━━━ Supplied data

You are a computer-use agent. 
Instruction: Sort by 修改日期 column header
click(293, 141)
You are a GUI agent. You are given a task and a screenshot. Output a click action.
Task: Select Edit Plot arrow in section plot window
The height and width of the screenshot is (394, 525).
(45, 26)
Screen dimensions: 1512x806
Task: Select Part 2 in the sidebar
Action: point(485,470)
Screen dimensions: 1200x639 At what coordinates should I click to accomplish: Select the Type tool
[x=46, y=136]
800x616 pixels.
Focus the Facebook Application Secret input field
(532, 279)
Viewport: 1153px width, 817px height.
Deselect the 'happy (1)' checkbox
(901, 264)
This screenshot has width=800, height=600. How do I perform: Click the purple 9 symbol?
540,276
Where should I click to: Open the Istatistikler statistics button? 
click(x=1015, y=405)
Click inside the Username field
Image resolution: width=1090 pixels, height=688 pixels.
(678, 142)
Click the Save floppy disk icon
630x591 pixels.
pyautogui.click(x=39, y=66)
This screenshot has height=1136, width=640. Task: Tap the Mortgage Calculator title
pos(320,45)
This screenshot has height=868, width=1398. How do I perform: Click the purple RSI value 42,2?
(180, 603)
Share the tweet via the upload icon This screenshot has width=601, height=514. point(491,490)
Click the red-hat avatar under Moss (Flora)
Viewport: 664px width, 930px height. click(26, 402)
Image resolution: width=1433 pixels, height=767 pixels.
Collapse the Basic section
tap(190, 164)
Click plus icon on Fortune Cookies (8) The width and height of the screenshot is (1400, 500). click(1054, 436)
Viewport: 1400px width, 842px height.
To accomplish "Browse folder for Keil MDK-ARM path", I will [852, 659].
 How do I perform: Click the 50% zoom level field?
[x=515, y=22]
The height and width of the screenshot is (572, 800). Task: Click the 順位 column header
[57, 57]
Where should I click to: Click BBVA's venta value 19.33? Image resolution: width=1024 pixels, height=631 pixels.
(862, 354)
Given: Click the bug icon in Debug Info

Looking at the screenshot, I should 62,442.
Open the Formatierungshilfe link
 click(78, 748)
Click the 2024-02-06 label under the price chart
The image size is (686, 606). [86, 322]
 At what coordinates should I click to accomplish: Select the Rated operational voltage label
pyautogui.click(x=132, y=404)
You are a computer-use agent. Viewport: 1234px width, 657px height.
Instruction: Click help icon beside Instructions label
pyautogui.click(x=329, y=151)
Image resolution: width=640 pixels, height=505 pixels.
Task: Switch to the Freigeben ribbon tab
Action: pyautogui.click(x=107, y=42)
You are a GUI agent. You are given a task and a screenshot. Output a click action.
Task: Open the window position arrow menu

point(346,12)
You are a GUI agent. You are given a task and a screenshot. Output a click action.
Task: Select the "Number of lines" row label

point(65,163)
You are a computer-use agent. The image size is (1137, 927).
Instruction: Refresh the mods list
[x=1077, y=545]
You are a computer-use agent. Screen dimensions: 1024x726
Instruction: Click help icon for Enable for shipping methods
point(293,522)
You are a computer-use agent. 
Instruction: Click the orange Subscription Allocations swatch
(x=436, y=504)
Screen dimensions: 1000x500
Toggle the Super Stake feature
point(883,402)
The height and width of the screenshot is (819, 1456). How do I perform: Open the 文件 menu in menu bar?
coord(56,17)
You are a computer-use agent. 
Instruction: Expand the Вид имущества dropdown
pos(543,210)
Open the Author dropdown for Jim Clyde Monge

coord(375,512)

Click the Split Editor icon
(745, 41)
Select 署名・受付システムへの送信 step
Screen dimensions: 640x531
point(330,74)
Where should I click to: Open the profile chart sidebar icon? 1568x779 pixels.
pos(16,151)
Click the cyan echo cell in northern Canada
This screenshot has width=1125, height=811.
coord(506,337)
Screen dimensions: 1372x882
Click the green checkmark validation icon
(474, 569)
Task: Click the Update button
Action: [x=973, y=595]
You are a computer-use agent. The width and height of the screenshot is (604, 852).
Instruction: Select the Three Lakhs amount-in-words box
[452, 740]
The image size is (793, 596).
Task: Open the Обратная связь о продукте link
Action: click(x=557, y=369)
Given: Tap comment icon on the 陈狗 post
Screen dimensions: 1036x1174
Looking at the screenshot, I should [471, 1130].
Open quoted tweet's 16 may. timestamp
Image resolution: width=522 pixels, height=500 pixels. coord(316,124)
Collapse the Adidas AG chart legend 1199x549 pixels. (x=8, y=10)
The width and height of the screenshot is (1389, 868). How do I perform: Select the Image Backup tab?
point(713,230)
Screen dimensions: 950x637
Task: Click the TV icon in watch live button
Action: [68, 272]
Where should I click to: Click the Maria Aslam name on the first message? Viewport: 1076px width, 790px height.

━━━━━━

Exercise goal
Find each line in the listing above that contains "computer", and copy that line.

Result of this task
You are a computer-use agent. 
You are a computer-use agent. Viewport: 1234px width, 657px height.
You are a computer-use agent. The image size is (1137, 927).
You are a computer-use agent. Screen dimensions: 1024x726
You are a computer-use agent. 
You are a computer-use agent. 
You are a computer-use agent. The width and height of the screenshot is (604, 852).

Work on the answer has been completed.